China’s LPG futures drop on trading debut

by Jonathan Adams
China trading

China’s LPG futures contract for November delivery made its trading debut on the Dalian Commodity Exchange on Monday, falling around 9% in early trade

China’s liquefied petroleum gas (LPG) futures contract for November delivery made its trading debut on the Dalian Commodity Exchange on Monday, falling about 9% in early trade, which was in line with a drop in global oil prices.

LPG futures were last down 7.3% at 2,410 yuan ($340.00) per tonne, with over 50,000 contracts traded.

The derivatives for LPG, a refined oil product used as a fuel in vehicles and for cooking, are the third type of oil and gas product to be listed in China after the crude oil futures on the Shanghai International Energy Exchange and fuel oil futures on the Shanghai Futures Exchange.

LPG prices fell as international crude oil prices have further declined, said Ai Bo, LPG analyst at JLC consulting.

However the contract’s transaction volume is very good… LPG is a product that is easy to market and its price fluctuations are more frequent.
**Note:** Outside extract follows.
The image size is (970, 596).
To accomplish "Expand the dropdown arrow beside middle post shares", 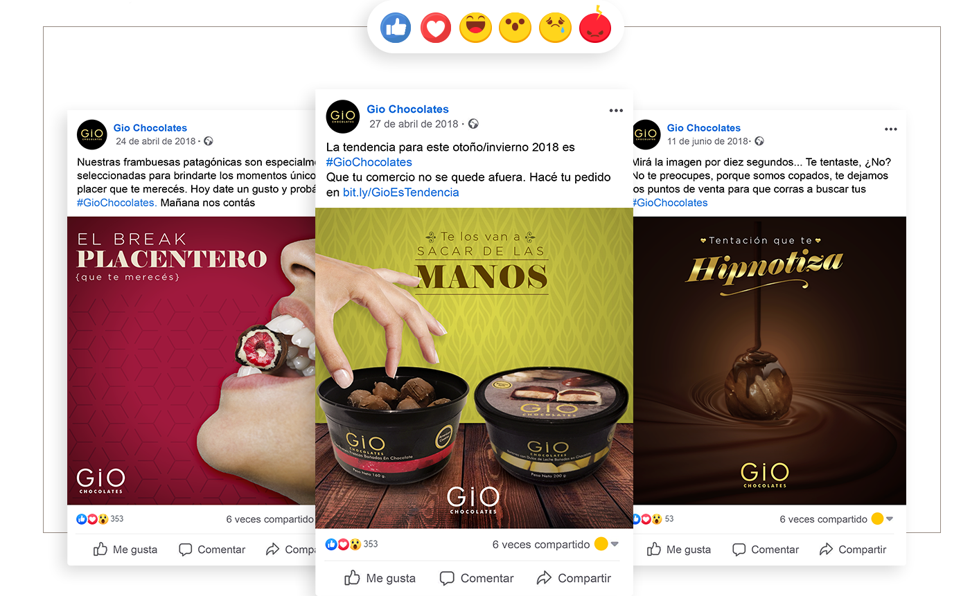I will (614, 544).
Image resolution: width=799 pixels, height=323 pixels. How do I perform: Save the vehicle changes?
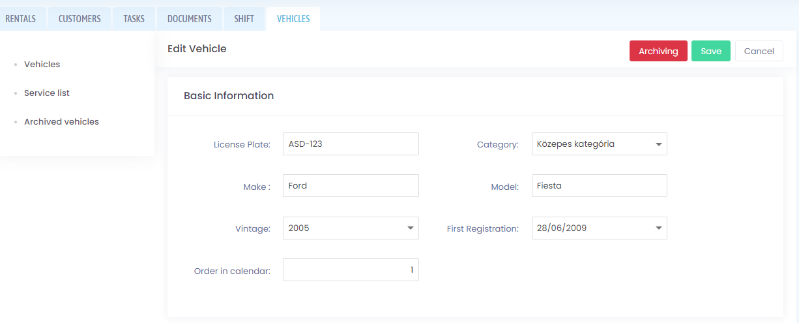click(x=711, y=51)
LPG options will definitely also be active, she said, adding that trading interest in the product should sustain.

Comparatively, trading volume for iron ore futures on the Dalian exchange last stood at over 200,000 contracts, while coking coal and coke futures traded around 14,000 and 26,000 contracts respectively.

Options trading for LPG will begin on the Dalian exchange on Tuesday, the first time the derivatives will debut nearly simultaneously on a Chinese commodities exchange.
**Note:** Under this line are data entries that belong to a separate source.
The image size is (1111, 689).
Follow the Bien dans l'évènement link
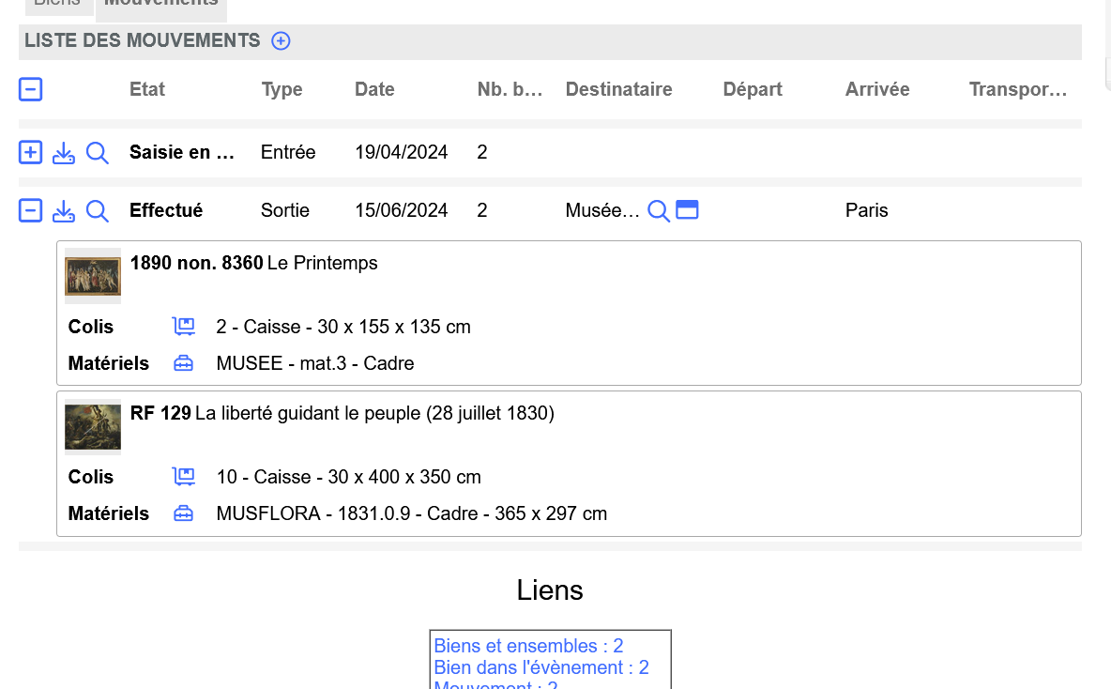[x=541, y=667]
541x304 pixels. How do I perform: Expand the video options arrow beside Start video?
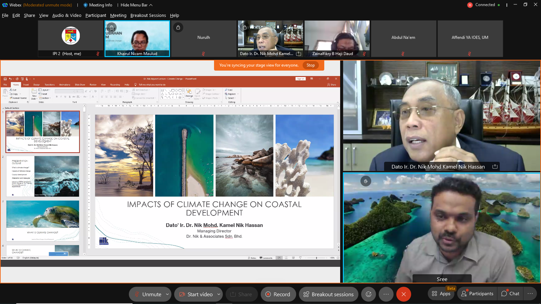tap(219, 294)
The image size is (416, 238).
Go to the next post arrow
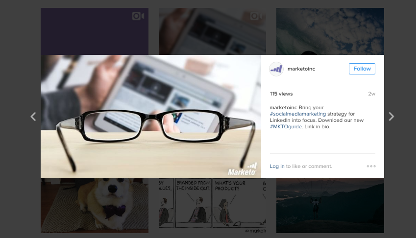click(x=392, y=117)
China’s commodities exchanges have so far listed option contracts on products months, even over a year after the futures started trading.

The Dalian exchange earlier said that the listings are timely in providing a new hedging tool for LPG companies, given the widespread market impact of the coronavirus outbreak, and that international derivatives markets would list new futures and options products “at the same time or after a period of time.”

Crude oil prices dropped on Monday, extending last week’s losses as the global coronavirus pandemic worsened and the Saudi Arabia-Russia price war showed no signs of abating.